Problem
My parents are in their late sixties/early seventies. My mother is bed-ridden and my father’s drinking has intensified and he is now an alcoholic. I want to confront my father about his drinking and my fears about my mother’s safety.
Suggested Solution
If you were your father would you like your child to confront you about your drinking problem? Would you like to be attacked for something you feel is out of your control to handle? If you come from Ego accusing your father of being an alcoholic, putting your mother’s life at risk, as well as his own, what reaction would you expect him to have – to react with Ego or react with love?
If you would like your father to respond with love you will need to approach him with love.
“Dad, I know that your life is tough. Looking after Mom in her poor physical state must be difficult 24 hours a day, seven days a week. It must take a lot of love to keep on keeping on. I really admire you so much. I really love you Dad. Thanks for all you are doing for Mom.”
“Dad I noticed that your few drinks a day are starting to affect you more now than in the past. Is there anything I can do to help?”

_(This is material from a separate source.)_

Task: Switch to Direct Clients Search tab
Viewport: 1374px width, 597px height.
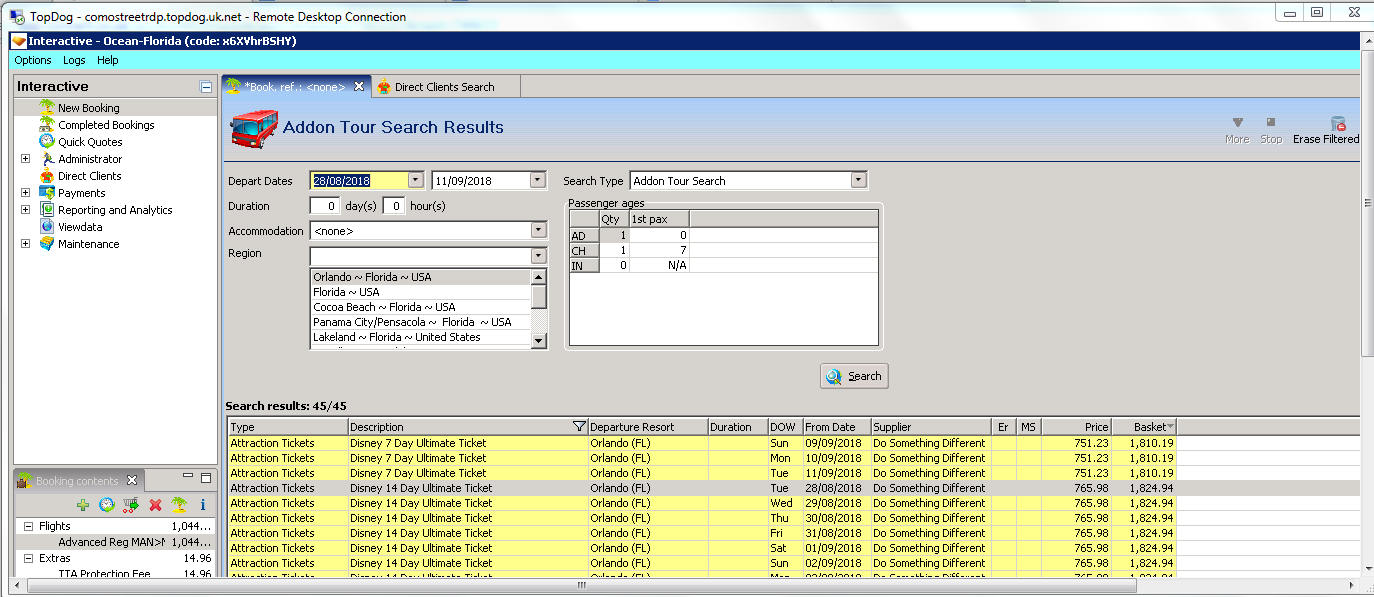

Coming from love you are now offering your father an opportunity to decide to drink less and so keep your love and approval of his caring for his wife, your mother.
Now the clincher!
“Dad if you have the need to carry on drinking at the same rate, or increasing your need to drink more, perhaps we should think of how to ensure that Mom is not put in any harm or danger. What do you think we should do to protect Mom from any possible harm or danger?”
Keep coming from love. Do not accuse your father of anything. Keep the focus on ensuring you all are working on the same side to ensure your mother is not at risk.
If your father starts to feel threatened by this approach, to diffuse any increasing tension, ask him if he would like a cup of tea or coffee. Remember that your father perceives his role as your mother’s protector so your focus should be on “Dad how can we make Mom’s life easier for her, and for you? Have you two ever thought about putting Mom into a care facility for a short while? This might give you a chance to have a break from all this responsibility.”
If you can give your father an opportunity to have a perceived short break from looking after your mother this could allow him an opportunity to “save face” and not feel like he is letting his wife down by his excessive drinking.
Why don’t you suggest he take a short holiday to give himself a break from all this responsibility.
By coming from love and suggesting a break for your father should enable getting your mother into a safer environment. This temporary break, if successful, will enable your parents to establish whether living apart is preferable to living together. The break may enable your father to reduce his need for more alcohol.
We suggest you come from love, attempt to create a short break between your parents and monitor the situation to see if your father’s drinking problem eases or intensifies during and after this short break.
If your father’s drinking eases then the problem is reduced. If the drinking problem intensifies then protecting your mother from further harm by keeping her apart from your father becomes more obvious to her, and hopefully, even to your father.
Come from love because in this highly charged atmosphere coming from Ego could be dangerously inflammatory to both your parents’ well–being.
Remember that each Soul has its own journey, you cannot interfere, by judging, without knowing the “Bigger Picture”. Also remember you chose your parents!
Come from love and use the amazing healing power of love to help you, help yourself and others.